Oliver v. Smith, is a “published” Court of Appeals opinion, Docket No. 292585 ___ Mich App ___ (2010), that extends the Supreme Court’s “good faith” standard established in the 2008 Odom v Wayne County decision, a case which I briefed and argued, to the “state law” intentional torts of assault and battery / excessive force alleged against law enforcement officers.
This is significant because Odom made clear that the standard when reviewing a law enforcement officer’s claim of individual immunity from intentional torts alleged against him or her is a “subjective” good-faith standard, one which is not to be second-guessed in hindsight from an objective viewpoint. However, Odom addressed the intentional torts of malicious prosecution and false imprisonment, not assault and battery and excessive force.
It is also significant because it implicitly answers those recent Sixth Circuit decisions that have attempted to interpret Odom, but have continued to apply the “federal” “objectively reasonable” standard to the conduct of the law enforcement officer.
Prior to this decision, VanVourous v Burmeister, 262 Mich App 467 (2004), a Court of Appeals decision, had been consistently cited for the proposition that the standard for “assault and battery” / “excessive force” claims was “objectively reasonable” and thus, it was more difficult for a law enforcement officer to claim that he or she acted in good faith under the circumstances of the situation and in the heat of the moment, i.e., subjectively, when his or her conduct or actions were being judged from an “after the fact” “objective” perspective.

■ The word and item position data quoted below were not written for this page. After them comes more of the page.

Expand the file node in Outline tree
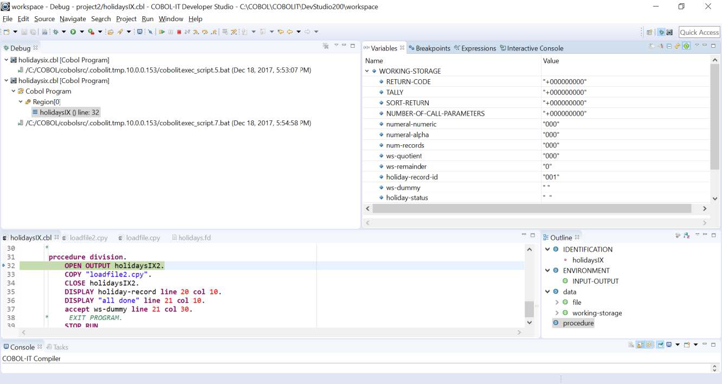pyautogui.click(x=557, y=302)
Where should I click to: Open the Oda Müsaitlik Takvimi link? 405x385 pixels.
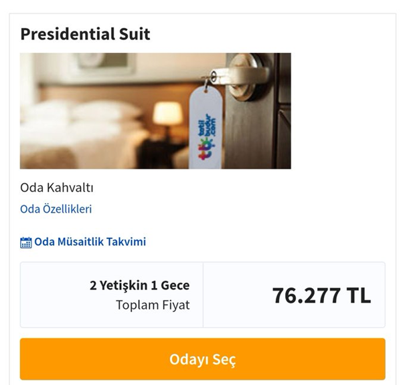coord(90,242)
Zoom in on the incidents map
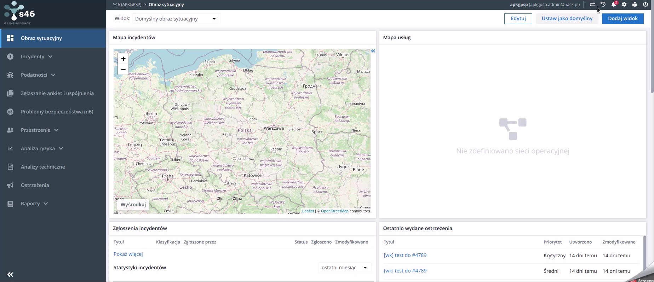Screen dimensions: 654x282 click(x=123, y=59)
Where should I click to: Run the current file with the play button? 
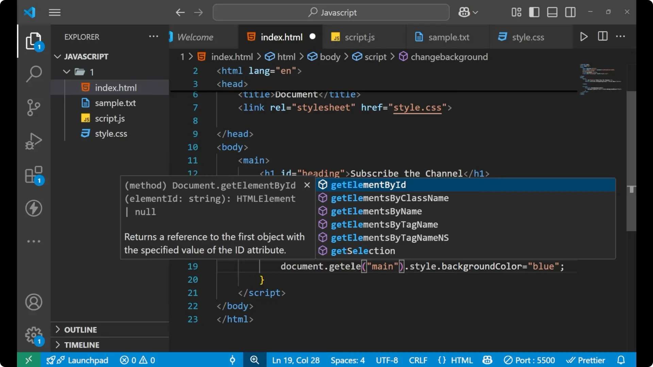point(584,36)
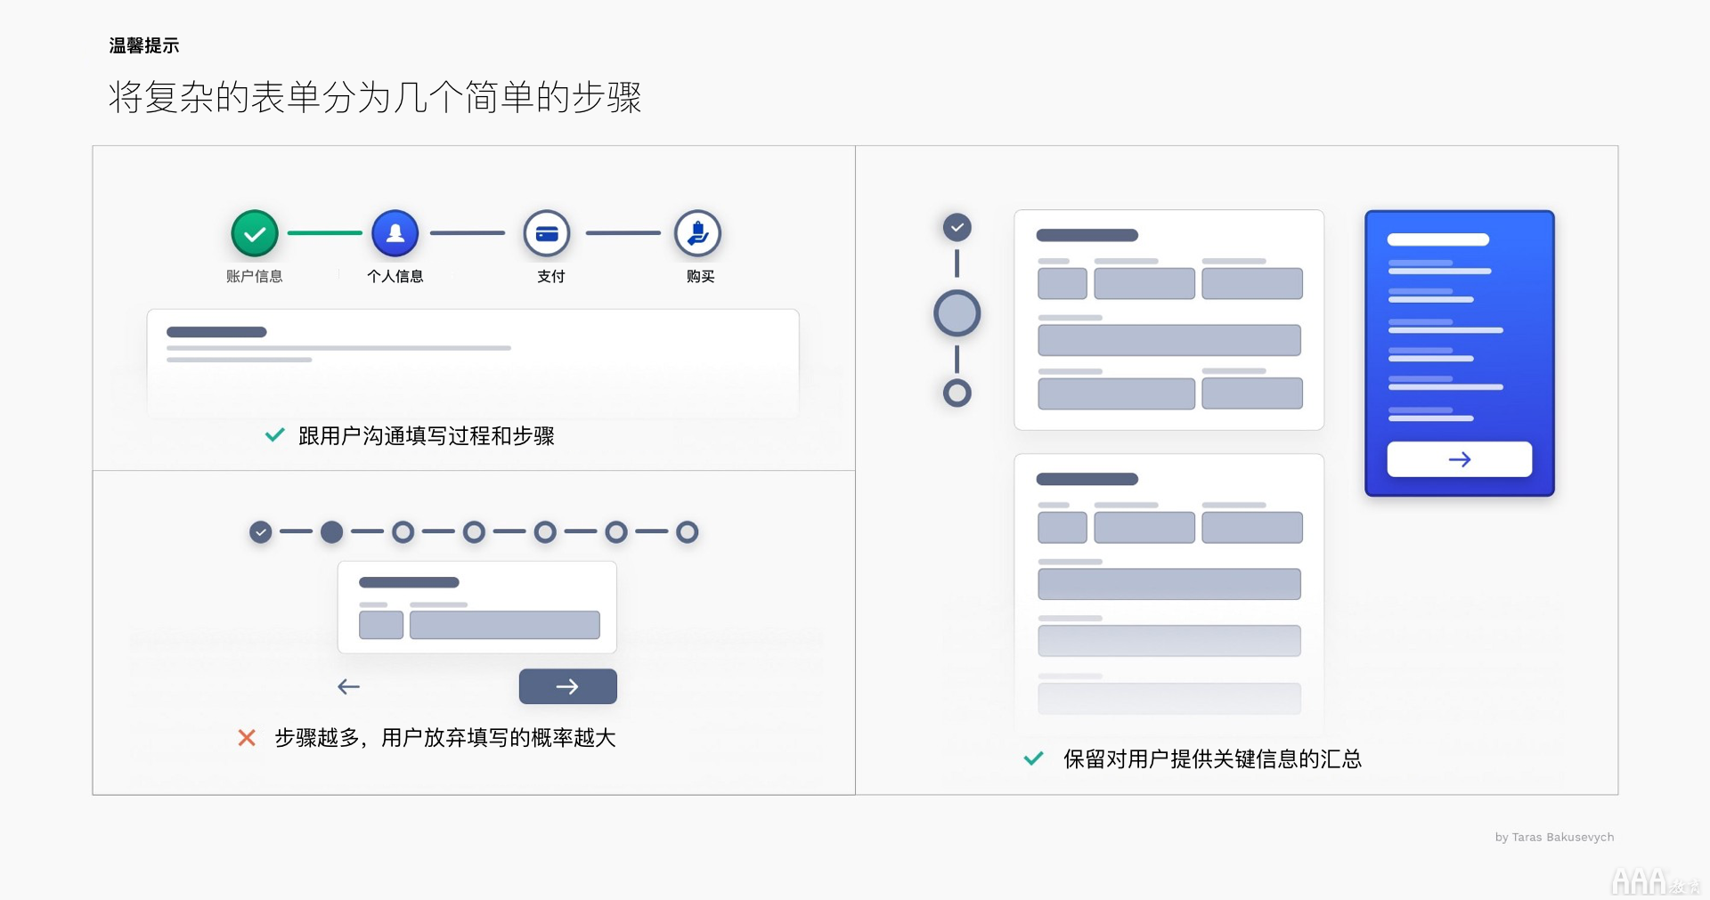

The Oliver case also highlights that when a law enforcement officer is doing his or her job and acting within the scope of his or her authority, they have broad discretionary latitude in the manner in which they can approach, apprehend and ultimately arrest individuals.
This is a significant extension of my Odom decision to the intentional torts of assault and battery and excessive force as plead against law enforcement officers acting within the course and scope of their authority and in the performance of the law enforcement function.
We’ll see if the federal courts pick up on this nuance when addressing “state law” intentional tort claims against law enforcement officers.